> THE TASK
Output the listing below in full, exactly as written.
Content starts
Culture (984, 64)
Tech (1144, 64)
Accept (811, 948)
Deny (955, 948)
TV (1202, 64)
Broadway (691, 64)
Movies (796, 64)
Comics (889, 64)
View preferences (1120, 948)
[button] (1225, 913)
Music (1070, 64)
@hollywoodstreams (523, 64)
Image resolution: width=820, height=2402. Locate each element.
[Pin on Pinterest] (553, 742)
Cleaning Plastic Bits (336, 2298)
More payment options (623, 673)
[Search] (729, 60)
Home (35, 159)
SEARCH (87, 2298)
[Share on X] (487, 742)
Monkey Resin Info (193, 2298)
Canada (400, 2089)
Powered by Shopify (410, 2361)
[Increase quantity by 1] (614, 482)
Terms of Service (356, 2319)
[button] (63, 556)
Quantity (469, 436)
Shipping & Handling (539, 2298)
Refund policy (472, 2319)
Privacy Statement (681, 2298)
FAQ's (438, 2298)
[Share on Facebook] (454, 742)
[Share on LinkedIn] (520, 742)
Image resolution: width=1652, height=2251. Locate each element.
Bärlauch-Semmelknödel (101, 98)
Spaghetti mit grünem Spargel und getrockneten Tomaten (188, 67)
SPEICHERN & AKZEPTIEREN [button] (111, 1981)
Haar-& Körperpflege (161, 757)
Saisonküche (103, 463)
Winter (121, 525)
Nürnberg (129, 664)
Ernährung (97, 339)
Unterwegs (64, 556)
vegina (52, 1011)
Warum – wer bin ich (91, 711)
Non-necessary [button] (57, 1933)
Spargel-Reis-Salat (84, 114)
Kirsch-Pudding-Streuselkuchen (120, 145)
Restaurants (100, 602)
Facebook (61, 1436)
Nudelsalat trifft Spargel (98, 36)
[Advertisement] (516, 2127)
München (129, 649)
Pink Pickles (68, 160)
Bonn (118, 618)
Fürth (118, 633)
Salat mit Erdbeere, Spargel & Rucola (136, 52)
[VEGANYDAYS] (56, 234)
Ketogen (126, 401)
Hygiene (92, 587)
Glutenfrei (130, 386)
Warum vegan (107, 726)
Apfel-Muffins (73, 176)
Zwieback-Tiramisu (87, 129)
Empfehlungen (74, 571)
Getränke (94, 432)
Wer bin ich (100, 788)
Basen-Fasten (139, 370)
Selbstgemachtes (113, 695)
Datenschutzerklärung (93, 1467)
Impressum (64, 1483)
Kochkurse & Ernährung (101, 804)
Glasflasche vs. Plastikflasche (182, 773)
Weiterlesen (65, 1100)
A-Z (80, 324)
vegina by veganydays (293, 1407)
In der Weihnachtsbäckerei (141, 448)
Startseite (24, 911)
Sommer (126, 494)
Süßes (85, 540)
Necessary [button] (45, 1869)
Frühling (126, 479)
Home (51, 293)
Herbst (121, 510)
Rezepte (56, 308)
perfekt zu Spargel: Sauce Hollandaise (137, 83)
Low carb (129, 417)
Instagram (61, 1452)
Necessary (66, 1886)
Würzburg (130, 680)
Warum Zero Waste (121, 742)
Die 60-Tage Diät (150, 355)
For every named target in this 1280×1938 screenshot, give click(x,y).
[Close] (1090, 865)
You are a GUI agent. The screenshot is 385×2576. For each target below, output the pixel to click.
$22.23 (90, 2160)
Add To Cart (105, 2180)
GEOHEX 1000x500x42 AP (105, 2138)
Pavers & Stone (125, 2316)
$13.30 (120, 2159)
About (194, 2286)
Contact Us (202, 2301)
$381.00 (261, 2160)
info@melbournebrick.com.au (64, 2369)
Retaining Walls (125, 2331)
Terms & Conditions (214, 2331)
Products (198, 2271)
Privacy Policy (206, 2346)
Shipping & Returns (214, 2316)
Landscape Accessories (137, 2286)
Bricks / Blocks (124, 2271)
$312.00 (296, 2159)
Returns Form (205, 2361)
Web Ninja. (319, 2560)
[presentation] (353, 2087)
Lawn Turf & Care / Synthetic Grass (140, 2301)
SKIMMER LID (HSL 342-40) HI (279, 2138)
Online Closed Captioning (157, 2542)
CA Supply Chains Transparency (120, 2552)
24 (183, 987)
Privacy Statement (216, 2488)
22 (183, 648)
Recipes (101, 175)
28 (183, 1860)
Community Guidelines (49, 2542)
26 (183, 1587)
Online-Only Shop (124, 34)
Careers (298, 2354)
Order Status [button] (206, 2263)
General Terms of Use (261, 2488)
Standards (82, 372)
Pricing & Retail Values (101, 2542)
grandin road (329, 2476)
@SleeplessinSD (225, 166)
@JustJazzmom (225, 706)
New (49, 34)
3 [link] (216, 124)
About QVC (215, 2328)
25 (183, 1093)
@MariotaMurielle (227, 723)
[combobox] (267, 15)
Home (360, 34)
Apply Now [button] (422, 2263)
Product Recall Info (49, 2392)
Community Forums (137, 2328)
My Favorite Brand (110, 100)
Content ends
> FINAL ANSWER
Culture (984, 64)
Tech (1144, 64)
Accept (811, 948)
Deny (955, 948)
TV (1202, 64)
Broadway (691, 64)
Movies (796, 64)
Comics (889, 64)
View preferences (1120, 948)
[button] (1225, 913)
Music (1070, 64)
@hollywoodstreams (523, 64)
Image resolution: width=820, height=2402. Locate each element.
[Pin on Pinterest] (553, 742)
Cleaning Plastic Bits (336, 2298)
More payment options (623, 673)
[Search] (729, 60)
Home (35, 159)
SEARCH (87, 2298)
[Share on X] (487, 742)
Monkey Resin Info (193, 2298)
Canada (400, 2089)
Powered by Shopify (410, 2361)
[Increase quantity by 1] (614, 482)
Terms of Service (356, 2319)
[button] (63, 556)
Quantity (469, 436)
Shipping & Handling (539, 2298)
Refund policy (472, 2319)
Privacy Statement (681, 2298)
FAQ's (438, 2298)
[Share on Facebook] (454, 742)
[Share on LinkedIn] (520, 742)
Image resolution: width=1652, height=2251. Locate each element.
Bärlauch-Semmelknödel (101, 98)
Spaghetti mit grünem Spargel und getrockneten Tomaten (188, 67)
SPEICHERN & AKZEPTIEREN [button] (111, 1981)
Haar-& Körperpflege (161, 757)
Saisonküche (103, 463)
Winter (121, 525)
Nürnberg (129, 664)
Ernährung (97, 339)
Unterwegs (64, 556)
vegina (52, 1011)
Warum – wer bin ich (91, 711)
Non-necessary [button] (57, 1933)
Spargel-Reis-Salat (84, 114)
Kirsch-Pudding-Streuselkuchen (120, 145)
Restaurants (100, 602)
Facebook (61, 1436)
Nudelsalat trifft Spargel (98, 36)
[Advertisement] (516, 2127)
München (129, 649)
Pink Pickles (68, 160)
Bonn (118, 618)
Fürth (118, 633)
Salat mit Erdbeere, Spargel & Rucola (136, 52)
[VEGANYDAYS] (56, 234)
Ketogen (126, 401)
Hygiene (92, 587)
Glutenfrei (130, 386)
Warum vegan (107, 726)
Apfel-Muffins (73, 176)
Zwieback-Tiramisu (87, 129)
Empfehlungen (74, 571)
Getränke (94, 432)
Wer bin ich (100, 788)
Basen-Fasten (139, 370)
Selbstgemachtes (113, 695)
Datenschutzerklärung (93, 1467)
Impressum (64, 1483)
Kochkurse & Ernährung (101, 804)
Glasflasche vs. Plastikflasche (182, 773)
Weiterlesen (65, 1100)
A-Z (80, 324)
vegina by veganydays (293, 1407)
In der Weihnachtsbäckerei (141, 448)
Startseite (24, 911)
Sommer (126, 494)
Süßes (85, 540)
Necessary [button] (45, 1869)
Frühling (126, 479)
Home (51, 293)
Herbst (121, 510)
Rezepte (56, 308)
perfekt zu Spargel: Sauce Hollandaise (137, 83)
Low carb (129, 417)
Instagram (61, 1452)
Necessary (66, 1886)
Würzburg (130, 680)
Warum Zero Waste (121, 742)
Die 60-Tage Diät (150, 355)
For every named target in this 1280×1938 screenshot, give click(x,y).
[Close] (1090, 865)
You are a GUI agent. The screenshot is 385×2576. For each target below, output the pixel to click.
$22.23 (90, 2160)
Add To Cart (105, 2180)
GEOHEX 1000x500x42 AP (105, 2138)
Pavers & Stone (125, 2316)
$13.30 (120, 2159)
About (194, 2286)
Contact Us (202, 2301)
$381.00 (261, 2160)
info@melbournebrick.com.au (64, 2369)
Retaining Walls (125, 2331)
Terms & Conditions (214, 2331)
Products (198, 2271)
Privacy Policy (206, 2346)
Shipping & Returns (214, 2316)
Landscape Accessories (137, 2286)
Bricks / Blocks (124, 2271)
$312.00 (296, 2159)
Returns Form (205, 2361)
Web Ninja. (319, 2560)
[presentation] (353, 2087)
Lawn Turf & Care / Synthetic Grass (140, 2301)
SKIMMER LID (HSL 342-40) HI (279, 2138)
Online Closed Captioning (157, 2542)
CA Supply Chains Transparency (120, 2552)
24 (183, 987)
Privacy Statement (216, 2488)
22 (183, 648)
Recipes (101, 175)
28 (183, 1860)
Community Guidelines (49, 2542)
26 (183, 1587)
Online-Only Shop (124, 34)
Careers (298, 2354)
Order Status [button] (206, 2263)
General Terms of Use (261, 2488)
Standards (82, 372)
Pricing & Retail Values (101, 2542)
grandin road (329, 2476)
@SleeplessinSD (225, 166)
@JustJazzmom (225, 706)
New (49, 34)
3 [link] (216, 124)
About QVC (215, 2328)
25 (183, 1093)
@MariotaMurielle (227, 723)
[combobox] (267, 15)
Home (360, 34)
Apply Now [button] (422, 2263)
Product Recall Info (49, 2392)
Community Forums (137, 2328)
My Favorite Brand (110, 100)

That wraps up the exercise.